> WHAT NEEDS TO BE DONE
Transcribe word for word the lines below from the line with "The height and width of the screenshot is (629, 1232)." through the line with "Task: Tap the cart badge showing 0", ends included.

=-=-=

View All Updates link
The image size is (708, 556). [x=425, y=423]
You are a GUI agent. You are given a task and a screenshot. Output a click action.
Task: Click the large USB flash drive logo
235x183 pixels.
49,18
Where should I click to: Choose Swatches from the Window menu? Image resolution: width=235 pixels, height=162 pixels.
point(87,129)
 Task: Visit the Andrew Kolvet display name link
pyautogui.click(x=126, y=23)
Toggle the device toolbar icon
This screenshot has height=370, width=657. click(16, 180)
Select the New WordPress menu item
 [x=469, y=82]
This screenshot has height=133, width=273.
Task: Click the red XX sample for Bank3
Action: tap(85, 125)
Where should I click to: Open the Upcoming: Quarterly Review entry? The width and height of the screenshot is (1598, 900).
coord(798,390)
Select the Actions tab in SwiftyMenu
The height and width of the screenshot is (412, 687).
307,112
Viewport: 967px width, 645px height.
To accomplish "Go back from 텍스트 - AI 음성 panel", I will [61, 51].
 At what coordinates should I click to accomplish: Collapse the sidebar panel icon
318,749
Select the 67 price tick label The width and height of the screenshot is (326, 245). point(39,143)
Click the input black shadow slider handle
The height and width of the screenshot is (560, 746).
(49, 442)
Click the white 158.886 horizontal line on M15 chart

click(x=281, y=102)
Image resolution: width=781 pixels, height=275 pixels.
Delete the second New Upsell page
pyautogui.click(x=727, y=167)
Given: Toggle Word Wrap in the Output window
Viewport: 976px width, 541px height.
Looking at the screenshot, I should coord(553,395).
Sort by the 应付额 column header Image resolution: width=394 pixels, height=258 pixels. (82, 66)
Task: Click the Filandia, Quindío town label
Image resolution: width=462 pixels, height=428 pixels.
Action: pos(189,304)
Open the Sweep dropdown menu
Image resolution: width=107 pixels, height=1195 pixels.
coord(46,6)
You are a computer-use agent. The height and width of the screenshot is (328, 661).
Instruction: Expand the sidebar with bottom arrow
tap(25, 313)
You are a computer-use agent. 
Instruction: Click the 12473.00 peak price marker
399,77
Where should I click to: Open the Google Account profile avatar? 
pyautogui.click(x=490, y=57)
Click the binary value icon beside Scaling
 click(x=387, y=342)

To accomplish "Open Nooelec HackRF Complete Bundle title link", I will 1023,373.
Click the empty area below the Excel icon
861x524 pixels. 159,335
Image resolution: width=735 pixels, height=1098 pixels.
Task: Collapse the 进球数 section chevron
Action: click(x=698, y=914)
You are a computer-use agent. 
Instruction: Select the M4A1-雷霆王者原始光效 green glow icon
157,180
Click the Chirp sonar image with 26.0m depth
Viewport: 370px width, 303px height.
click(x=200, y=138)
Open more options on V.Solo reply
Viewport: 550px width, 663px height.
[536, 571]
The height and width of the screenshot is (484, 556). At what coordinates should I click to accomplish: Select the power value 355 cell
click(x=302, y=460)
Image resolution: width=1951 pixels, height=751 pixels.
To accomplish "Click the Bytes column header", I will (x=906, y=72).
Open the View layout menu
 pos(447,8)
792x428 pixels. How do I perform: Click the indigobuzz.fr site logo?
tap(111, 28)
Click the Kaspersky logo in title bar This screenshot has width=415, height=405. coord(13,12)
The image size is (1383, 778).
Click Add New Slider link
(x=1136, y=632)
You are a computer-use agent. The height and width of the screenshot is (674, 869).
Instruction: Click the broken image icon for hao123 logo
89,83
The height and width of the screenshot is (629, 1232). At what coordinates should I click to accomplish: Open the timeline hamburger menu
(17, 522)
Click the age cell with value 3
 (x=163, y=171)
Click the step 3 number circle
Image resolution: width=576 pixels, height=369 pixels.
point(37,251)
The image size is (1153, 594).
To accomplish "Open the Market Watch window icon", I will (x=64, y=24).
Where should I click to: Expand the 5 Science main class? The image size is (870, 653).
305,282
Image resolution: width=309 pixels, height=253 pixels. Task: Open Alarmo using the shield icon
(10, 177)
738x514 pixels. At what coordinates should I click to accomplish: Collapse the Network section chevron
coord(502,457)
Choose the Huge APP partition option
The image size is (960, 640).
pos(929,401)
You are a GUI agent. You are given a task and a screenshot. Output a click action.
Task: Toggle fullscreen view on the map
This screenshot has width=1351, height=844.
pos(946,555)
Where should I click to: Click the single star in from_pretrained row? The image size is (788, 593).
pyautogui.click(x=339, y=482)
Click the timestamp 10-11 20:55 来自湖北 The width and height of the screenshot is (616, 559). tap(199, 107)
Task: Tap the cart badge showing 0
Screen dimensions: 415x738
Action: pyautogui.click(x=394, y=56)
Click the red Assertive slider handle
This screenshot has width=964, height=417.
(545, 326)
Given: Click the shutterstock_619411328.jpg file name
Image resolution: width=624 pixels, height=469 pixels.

=-=-=

> RESPONSE TO THE TASK
The height and width of the screenshot is (629, 1232). At what coordinates should I click to accomplish: Open the timeline hamburger menu
(17, 522)
Click the age cell with value 3
 (x=163, y=171)
Click the step 3 number circle
Image resolution: width=576 pixels, height=369 pixels.
point(37,251)
The image size is (1153, 594).
To accomplish "Open the Market Watch window icon", I will (x=64, y=24).
Where should I click to: Expand the 5 Science main class? The image size is (870, 653).
305,282
Image resolution: width=309 pixels, height=253 pixels. Task: Open Alarmo using the shield icon
(10, 177)
738x514 pixels. At what coordinates should I click to accomplish: Collapse the Network section chevron
coord(502,457)
Choose the Huge APP partition option
The image size is (960, 640).
pos(929,401)
You are a GUI agent. You are given a task and a screenshot. Output a click action.
Task: Toggle fullscreen view on the map
This screenshot has width=1351, height=844.
pos(946,555)
Where should I click to: Click the single star in from_pretrained row? The image size is (788, 593).
pyautogui.click(x=339, y=482)
Click the timestamp 10-11 20:55 来自湖北 The width and height of the screenshot is (616, 559). tap(199, 107)
Task: Tap the cart badge showing 0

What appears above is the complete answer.